Japan went to the moon and launched an X-ray observatory into space
Miscellaneous / / September 07, 2023
One launch - two birds with one stone. A "moon sniper", a jumping rover and a small crawling toy went to the Earth's satellite.
On September 6, the Japan Space Agency successfully launched its lunar station on a Mitsubishi Heavy Industries H-IIA rocket from the Tanegashima Space Center.
This launch marks the beginning of a mission that, if successful, will make Japan the fifth country to successfully land on the Earth's satellite (after the USSR, the USA, China and India).
Japan's Smart Lander for Investigating Moon (SLIM) mission is relatively simple by today's standards. It consists of a lander the size of a washing machine and weighing only 120 kg without fuel. Its main goal is to demonstrate the latest robotic technology.
The SLIM spacecraft has been dubbed the "lunar sniper" as it will use engine-driven vision to navigate through previously mapped craters for precise landings within 100 meters of goals. This is a new word in lunar missions.
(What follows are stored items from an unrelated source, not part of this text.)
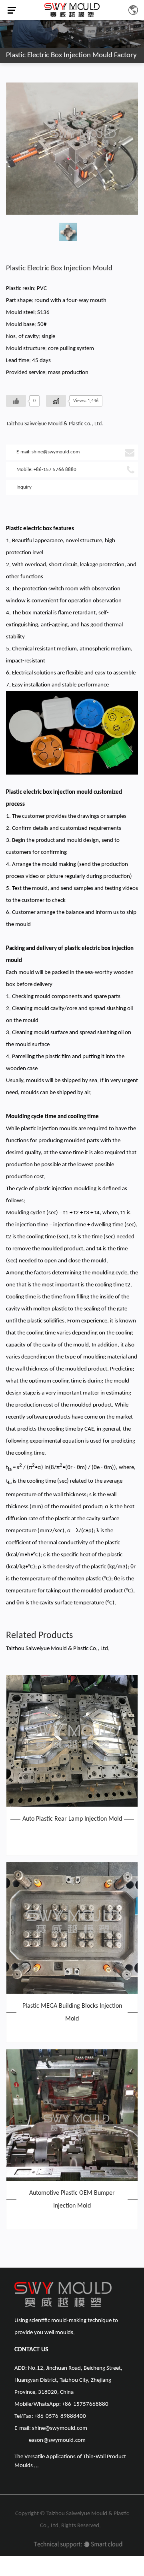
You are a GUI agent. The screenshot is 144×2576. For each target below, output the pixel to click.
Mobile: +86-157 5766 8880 (46, 469)
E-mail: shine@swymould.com (48, 452)
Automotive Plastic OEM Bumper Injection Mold (72, 2199)
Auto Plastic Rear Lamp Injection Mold (72, 1819)
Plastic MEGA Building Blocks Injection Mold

The SLIM lander also houses two small rovers of a rather unusual design. One of them is the Lunar Excursion Vehicle 1 (LEV-1), which does not roll or walk, but jumps across the lunar surface, collecting data on temperature and radiation.
The second is the Lunar Excursion Vehicle 2 (LEV-2 or Sora-Q), built with support from toy manufacturer Tomy. Weighing only 250 grams, it is designed to explore how mini-rovers like these can help in lunar exploration.
Together with SLIM, the latest X-ray space telescope X-Ray Imaging and Spectrocracy Mission (XRISM) - much more advanced than NASA's Chandra and other X-ray observatories in orbit. Its main task is to fill the gap created by the unexpected destruction of the Hitomi mission in 2016 due to a software bug.
One of the XRISM instruments, called Resolve, is a microcalorimetric spectrometer capable of measuring the slightest increase in temperature. It will measure the energy of each individual X-ray and provide information about the composition, movement and physical state of its source.
Mission team expectsthat Resolve's spectroscopic data will be 30 times more accurate than what Chandra instruments can provide. It can detect X-rays with energies ranging from 400 to 12,000 electron volts, and this will allow it is better to study the hot regions of the largest structures and objects with the strongest gravitational pull in Universe.
XRISM's scientific activity won't start until January, as scientists have yet to turn on its instruments and tune them up in the next few months.
According to the latest information JAXA, XRISM has already separated from its rocket and has been launched into orbit. Meanwhile, SLIM will travel for several months until it reaches the moon.